I shall leave to a future essay the central paradox of liberal education. To my mind, it is the reason that its name is so often taken in vain. Briefly, it is this: in order to achieve liberal education’s highly ambitious ends, teachers and parents have to use means, especially in the early years, which will feel illiberal. Memorisation; grammar tables; rote learning; high standards rigorously upheld. As Anthony O’Hear very eloquently puts it, “personal freedom requires an internal locus of control.” Supporters of liberal education have a low estimation of a child’s ability to reason. As Aristotle says in his Ethics, “no one would choose to live with the intellect of a child throughout his life.” Again, this is put very well from Professor O’Hear: “it is the responsibility of parents to exercise judgment on behalf of their growing children, and the most generous choice is to train the child’s own reason in anticipation of his or her necessary freedom in majority.” It is in these coercive areas – a recommended canon of knowledge, rigorously taught – that the Liberal Education tradition runs counter to some of the orthodoxies of modern permissive parenting. The payoff is worth it though. Anthony O’Hear again: “by aiming at such uniformity schools produce all the diversity of freedom…No pedagogy has ever shown more faith in its charges; no generation has ceded so much power to their successors.”

Liberal education is defined in essence above. It has two interesting lesser priorities, which I shall touch on very briefly here. The first is that it has an aesthetic element to it. Martin Stephen says that “A liberal education seeks to inculcate an awareness not just of why a thing works, but that it can be beautiful in its working”, and Professor O’Hear agrees: the ideal product has “…an educated sensibility in matters of value and the aesthetic.” The last point is that it includes quiet political ambitions too. Students who have been truly liberally educated want to engage with the world politically. “Reason,” as O’Hear says, “will call its pupils to action.” I shall be discussing the non-intellectual character elements of liberal education in another essay.

As a last point, it is worth answering the question of who, as opposed to what, liberal education is for. After its coercive elements, the next biggest problem for liberal education in this century is the whiff of elitism that accompanies it. Of course, it was precisely this elitism that made it attractive in the past. In more ambitious ages, people of all backgrounds thronged to the great books and ideas precisely because they basked in glory. This should be the rejoinder in the present age: when previous generations from all backgrounds took such succour from liberal education, why is it modern young people from poor backgrounds who are denied it?

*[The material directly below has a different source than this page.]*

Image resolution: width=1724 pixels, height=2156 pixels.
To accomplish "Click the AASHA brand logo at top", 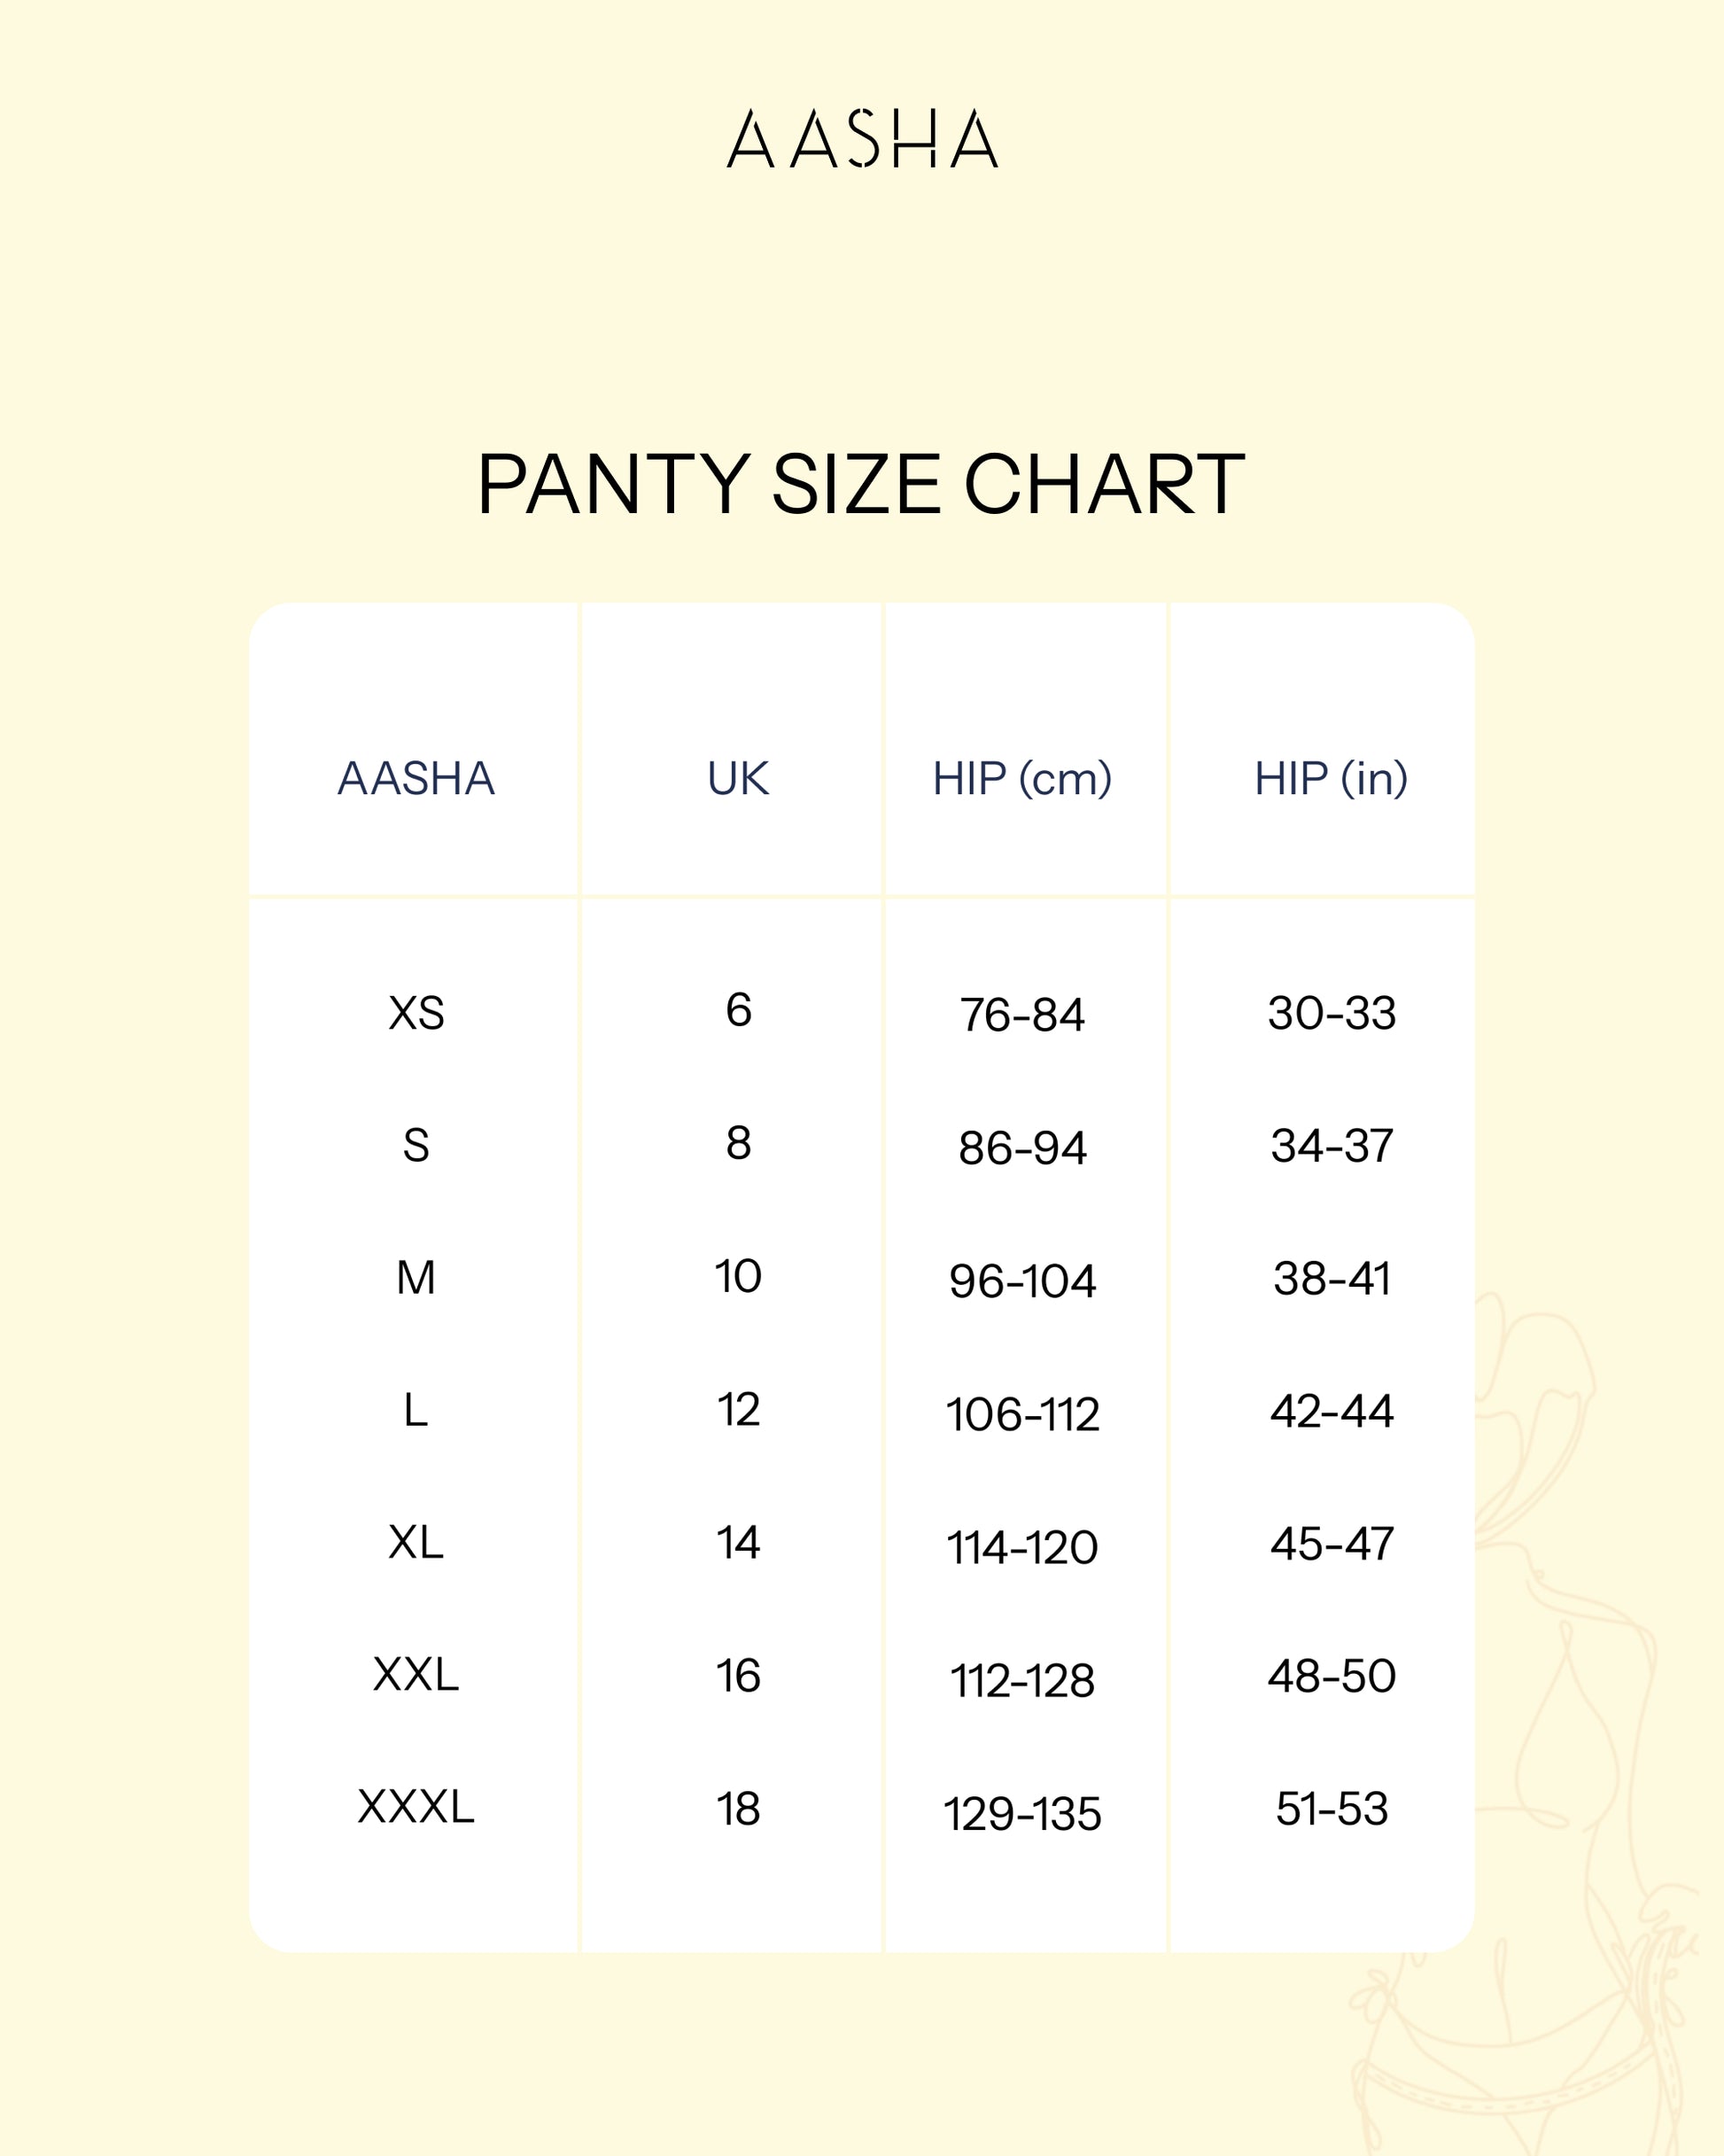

It is, after all, the unprivileged who have more use for intellectual autonomy than the privileged. The book to read on the topic is Jonathan Rose’s The Intellectual Life of the British Working Classes. In it, he charts the reading habits of the British working class over hundreds of years. The book teems with fascinating portraits: Catherine Cookson’s biography is famous; my favourite are those of the Midland weavers who had copies of Great Books propped up on their frames as they worked. As O’Hear points out, the initial aims of Liberal Education were to extend aristocratic Athenian culture to all Athenian citizens; this ambition needs to be urgently re-stated.